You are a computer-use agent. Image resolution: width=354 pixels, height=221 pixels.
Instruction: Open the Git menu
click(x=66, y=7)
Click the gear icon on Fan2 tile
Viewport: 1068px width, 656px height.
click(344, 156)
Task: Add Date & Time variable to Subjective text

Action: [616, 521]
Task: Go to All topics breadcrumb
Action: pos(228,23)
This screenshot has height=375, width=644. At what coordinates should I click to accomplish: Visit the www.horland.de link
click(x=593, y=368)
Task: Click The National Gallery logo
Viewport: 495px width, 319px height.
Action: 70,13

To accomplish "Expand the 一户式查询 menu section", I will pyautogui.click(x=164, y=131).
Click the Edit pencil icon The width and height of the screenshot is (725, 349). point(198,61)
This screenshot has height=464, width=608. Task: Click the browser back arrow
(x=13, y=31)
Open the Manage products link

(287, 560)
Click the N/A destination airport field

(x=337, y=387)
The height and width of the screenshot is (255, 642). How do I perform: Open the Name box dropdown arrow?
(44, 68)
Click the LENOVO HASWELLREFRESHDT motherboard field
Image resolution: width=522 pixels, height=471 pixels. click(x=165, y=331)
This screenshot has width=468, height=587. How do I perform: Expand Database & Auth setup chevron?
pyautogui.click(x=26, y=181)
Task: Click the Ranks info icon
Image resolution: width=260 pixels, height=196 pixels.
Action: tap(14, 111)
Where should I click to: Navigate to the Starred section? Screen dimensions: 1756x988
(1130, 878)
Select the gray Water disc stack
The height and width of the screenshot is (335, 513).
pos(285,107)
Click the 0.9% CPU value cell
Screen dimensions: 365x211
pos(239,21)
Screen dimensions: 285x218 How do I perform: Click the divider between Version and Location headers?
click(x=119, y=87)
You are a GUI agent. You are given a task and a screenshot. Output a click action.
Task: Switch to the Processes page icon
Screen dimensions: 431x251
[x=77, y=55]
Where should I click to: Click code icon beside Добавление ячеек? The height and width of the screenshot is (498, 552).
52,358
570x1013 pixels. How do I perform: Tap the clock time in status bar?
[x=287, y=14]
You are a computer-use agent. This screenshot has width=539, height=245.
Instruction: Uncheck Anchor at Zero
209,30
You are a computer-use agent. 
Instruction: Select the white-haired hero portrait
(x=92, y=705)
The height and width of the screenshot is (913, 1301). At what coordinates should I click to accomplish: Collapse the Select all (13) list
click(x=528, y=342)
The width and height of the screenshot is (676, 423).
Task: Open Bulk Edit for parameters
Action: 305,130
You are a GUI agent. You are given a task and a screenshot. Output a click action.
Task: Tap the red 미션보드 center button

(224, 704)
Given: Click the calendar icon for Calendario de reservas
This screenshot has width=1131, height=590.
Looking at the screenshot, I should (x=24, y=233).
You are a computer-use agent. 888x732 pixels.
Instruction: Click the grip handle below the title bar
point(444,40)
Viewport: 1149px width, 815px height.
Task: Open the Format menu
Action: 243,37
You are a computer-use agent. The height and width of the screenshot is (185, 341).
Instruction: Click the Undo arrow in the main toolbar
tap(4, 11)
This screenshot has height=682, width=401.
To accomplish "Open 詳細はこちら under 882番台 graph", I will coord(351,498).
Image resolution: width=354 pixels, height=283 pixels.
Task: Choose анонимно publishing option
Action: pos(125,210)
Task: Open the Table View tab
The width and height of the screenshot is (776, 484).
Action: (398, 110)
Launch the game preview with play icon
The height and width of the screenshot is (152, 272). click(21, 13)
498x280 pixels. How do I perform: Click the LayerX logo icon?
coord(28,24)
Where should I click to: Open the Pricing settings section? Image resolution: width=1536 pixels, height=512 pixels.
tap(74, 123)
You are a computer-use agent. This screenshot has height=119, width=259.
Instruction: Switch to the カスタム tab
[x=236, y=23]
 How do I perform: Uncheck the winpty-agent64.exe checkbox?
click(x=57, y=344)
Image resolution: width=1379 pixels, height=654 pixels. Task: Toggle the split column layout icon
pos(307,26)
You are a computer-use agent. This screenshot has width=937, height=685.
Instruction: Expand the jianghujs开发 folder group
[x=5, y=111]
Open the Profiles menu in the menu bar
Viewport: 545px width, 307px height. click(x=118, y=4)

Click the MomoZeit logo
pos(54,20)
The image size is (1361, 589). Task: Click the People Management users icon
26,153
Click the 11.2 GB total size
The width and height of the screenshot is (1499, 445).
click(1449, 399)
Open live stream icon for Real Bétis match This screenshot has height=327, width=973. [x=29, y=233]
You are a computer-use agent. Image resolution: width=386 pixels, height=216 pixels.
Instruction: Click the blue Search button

______________________________

§ Activity:
Write the entries above out again, unchanged and complete.

§ Written solution:
You are a computer-use agent. Image resolution: width=354 pixels, height=221 pixels.
Instruction: Open the Git menu
click(x=66, y=7)
Click the gear icon on Fan2 tile
Viewport: 1068px width, 656px height.
click(344, 156)
Task: Add Date & Time variable to Subjective text

Action: [616, 521]
Task: Go to All topics breadcrumb
Action: pos(228,23)
This screenshot has height=375, width=644. At what coordinates should I click to accomplish: Visit the www.horland.de link
click(x=593, y=368)
Task: Click The National Gallery logo
Viewport: 495px width, 319px height.
Action: 70,13

To accomplish "Expand the 一户式查询 menu section", I will pyautogui.click(x=164, y=131).
Click the Edit pencil icon The width and height of the screenshot is (725, 349). point(198,61)
This screenshot has height=464, width=608. Task: Click the browser back arrow
(x=13, y=31)
Open the Manage products link

(287, 560)
Click the N/A destination airport field

(x=337, y=387)
The height and width of the screenshot is (255, 642). How do I perform: Open the Name box dropdown arrow?
(44, 68)
Click the LENOVO HASWELLREFRESHDT motherboard field
Image resolution: width=522 pixels, height=471 pixels. click(x=165, y=331)
This screenshot has width=468, height=587. How do I perform: Expand Database & Auth setup chevron?
pyautogui.click(x=26, y=181)
Task: Click the Ranks info icon
Image resolution: width=260 pixels, height=196 pixels.
Action: tap(14, 111)
Where should I click to: Navigate to the Starred section? Screen dimensions: 1756x988
(1130, 878)
Select the gray Water disc stack
The height and width of the screenshot is (335, 513).
pos(285,107)
Click the 0.9% CPU value cell
Screen dimensions: 365x211
pos(239,21)
Screen dimensions: 285x218 How do I perform: Click the divider between Version and Location headers?
click(x=119, y=87)
You are a GUI agent. You are given a task and a screenshot. Output a click action.
Task: Switch to the Processes page icon
Screen dimensions: 431x251
[x=77, y=55]
Where should I click to: Click code icon beside Добавление ячеек? The height and width of the screenshot is (498, 552).
52,358
570x1013 pixels. How do I perform: Tap the clock time in status bar?
[x=287, y=14]
You are a computer-use agent. This screenshot has width=539, height=245.
Instruction: Uncheck Anchor at Zero
209,30
You are a computer-use agent. 
Instruction: Select the white-haired hero portrait
(x=92, y=705)
The height and width of the screenshot is (913, 1301). At what coordinates should I click to accomplish: Collapse the Select all (13) list
click(x=528, y=342)
The width and height of the screenshot is (676, 423).
Task: Open Bulk Edit for parameters
Action: 305,130
You are a GUI agent. You are given a task and a screenshot. Output a click action.
Task: Tap the red 미션보드 center button

(224, 704)
Given: Click the calendar icon for Calendario de reservas
This screenshot has width=1131, height=590.
Looking at the screenshot, I should (x=24, y=233).
You are a computer-use agent. 888x732 pixels.
Instruction: Click the grip handle below the title bar
point(444,40)
Viewport: 1149px width, 815px height.
Task: Open the Format menu
Action: 243,37
You are a computer-use agent. The height and width of the screenshot is (185, 341).
Instruction: Click the Undo arrow in the main toolbar
tap(4, 11)
This screenshot has height=682, width=401.
To accomplish "Open 詳細はこちら under 882番台 graph", I will coord(351,498).
Image resolution: width=354 pixels, height=283 pixels.
Task: Choose анонимно publishing option
Action: pos(125,210)
Task: Open the Table View tab
The width and height of the screenshot is (776, 484).
Action: (398, 110)
Launch the game preview with play icon
The height and width of the screenshot is (152, 272). click(21, 13)
498x280 pixels. How do I perform: Click the LayerX logo icon?
coord(28,24)
Where should I click to: Open the Pricing settings section? Image resolution: width=1536 pixels, height=512 pixels.
tap(74, 123)
You are a computer-use agent. This screenshot has height=119, width=259.
Instruction: Switch to the カスタム tab
[x=236, y=23]
 How do I perform: Uncheck the winpty-agent64.exe checkbox?
click(x=57, y=344)
Image resolution: width=1379 pixels, height=654 pixels. Task: Toggle the split column layout icon
pos(307,26)
You are a computer-use agent. This screenshot has width=937, height=685.
Instruction: Expand the jianghujs开发 folder group
[x=5, y=111]
Open the Profiles menu in the menu bar
Viewport: 545px width, 307px height. click(x=118, y=4)

Click the MomoZeit logo
pos(54,20)
The image size is (1361, 589). Task: Click the People Management users icon
26,153
Click the 11.2 GB total size
The width and height of the screenshot is (1499, 445).
click(1449, 399)
Open live stream icon for Real Bétis match This screenshot has height=327, width=973. [x=29, y=233]
You are a computer-use agent. Image resolution: width=386 pixels, height=216 pixels.
Instruction: Click the blue Search button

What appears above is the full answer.